CarePass just failed to engage its users. At the end of the day, it seems engagement was low. CarePass partners weren't getting new users from the platform. Forrester analyst Peter Mueller told VentureBeat, "When you talk to people associated with it you hear that they couldn’t get the user numbers, so they repositioned it for employers, but that apparently didn’t work either. The market wasn’t ready for it.”

CarePass was simply not an easy-to-use app. Writing for Forbes, Neil Versel points out that CarePass's average rating on iTunes was 2 stars out of 5. Users complained of use and download problems. It's easy to forget that behind the big idea of an app, no matter how solid it might be, is the execution -- and that's no small thing.

There was too much focus on collecting and storing data, not enough on analytics. CarePass never moved past being a data aggregator, and that by itself isn't enough to engage users for very long or to make much of a change in their health. This is a thorny problem for most health app makers, and one that Apple and Google would do well to be wary of as they launch their own health tracking aggregator ventures.

It didn't integrate with the EHR. Aetna wanted improve people's health and reduce their healthcare costs, but didn't want to engage too much with the healthcare system, likely for regulatory reasons. But their hesitancy to embrace health data decreased their relevance in the eyes of many critics.

There was no ROI for Aetna. When Mark Bertolini launched CarePass, he said "This is not an Aetna propriety platform. This is for everyone. Noble cause. Why not? It’ll make our economy healthier." But noble causes, when they come in the form of free apps, are a hard concept to sustain in a for-profit business. If CarePass also failed to prove it was improving the health of Aetna members measurably, it's not surprising that the company didn't want to keep pouring money into it.

Aetna's priorities simply shifted away from CarePass. At Bertolini's February HIMSS keynote, he seemed to suggest a new focus for the company: ACOs and high-touch, mobile consumer health initiatives, like iTriage. He said the highest priority for cutting healthcare costs was the chronically ill 5 percent of the population that consumes more than 40 percent of healthcare costs -- not at all the group CarePass was targeted at.

It was a victim of internal politics at Aetna. It's been suggested that the departure of Martha Wofford was a cause, rather than an effect, of the CarePass shutdown. Certainly there has been some internal shuffling at the company in the past year, and CarePass may have been tied too much to one particular advocate or two at the company.

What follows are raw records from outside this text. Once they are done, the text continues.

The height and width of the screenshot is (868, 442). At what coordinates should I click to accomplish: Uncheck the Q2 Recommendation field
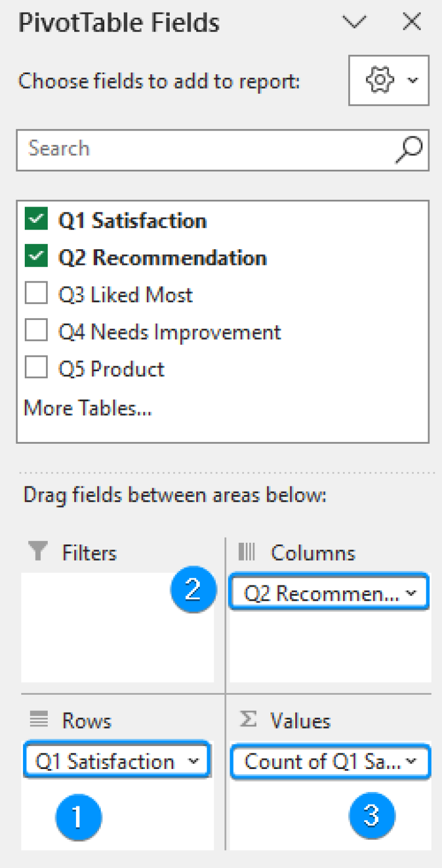[x=36, y=257]
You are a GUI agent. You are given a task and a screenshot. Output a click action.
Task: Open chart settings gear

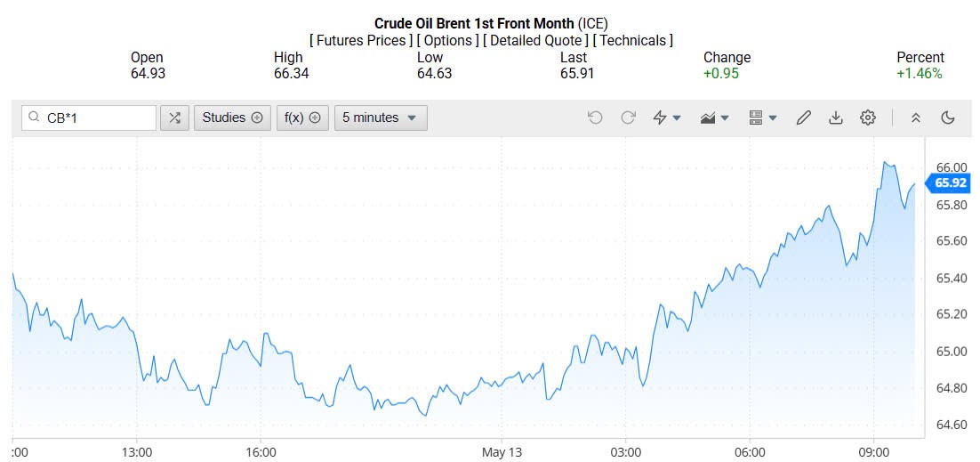(x=867, y=118)
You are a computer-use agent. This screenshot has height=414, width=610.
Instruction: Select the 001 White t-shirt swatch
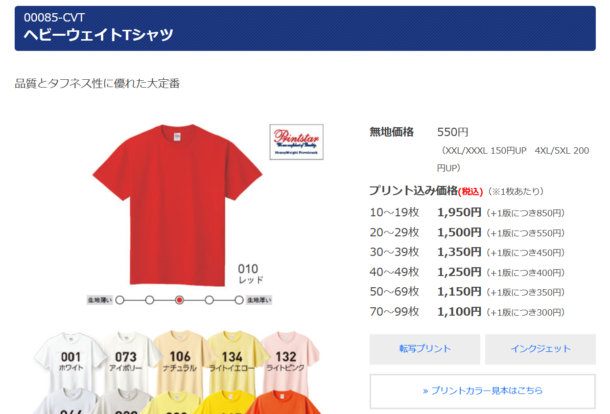(x=70, y=360)
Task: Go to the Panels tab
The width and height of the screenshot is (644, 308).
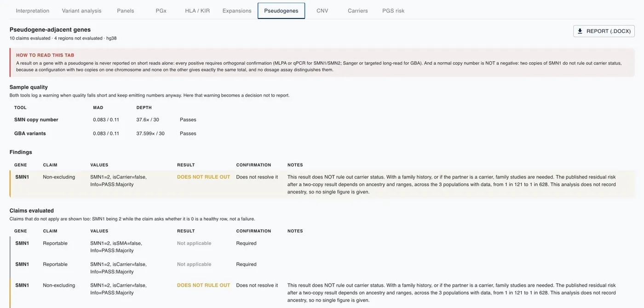Action: click(126, 11)
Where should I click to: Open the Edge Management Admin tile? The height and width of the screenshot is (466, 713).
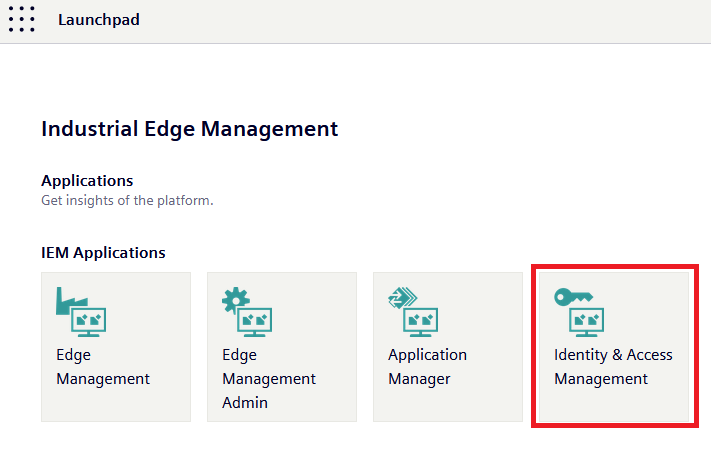tap(282, 346)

It was overhyped but under-promoted. Everyone within the industry knew about CarePass, in large part thanks to Bertolini taking the podium at a number of industry events. But in comments and on social media, Aetna members have confessed to never having heard about it at all. It seems the company put a lot of energy into promoting the platform within the mobile and digital health worlds, but they needed more than early adopters to make a successful platform.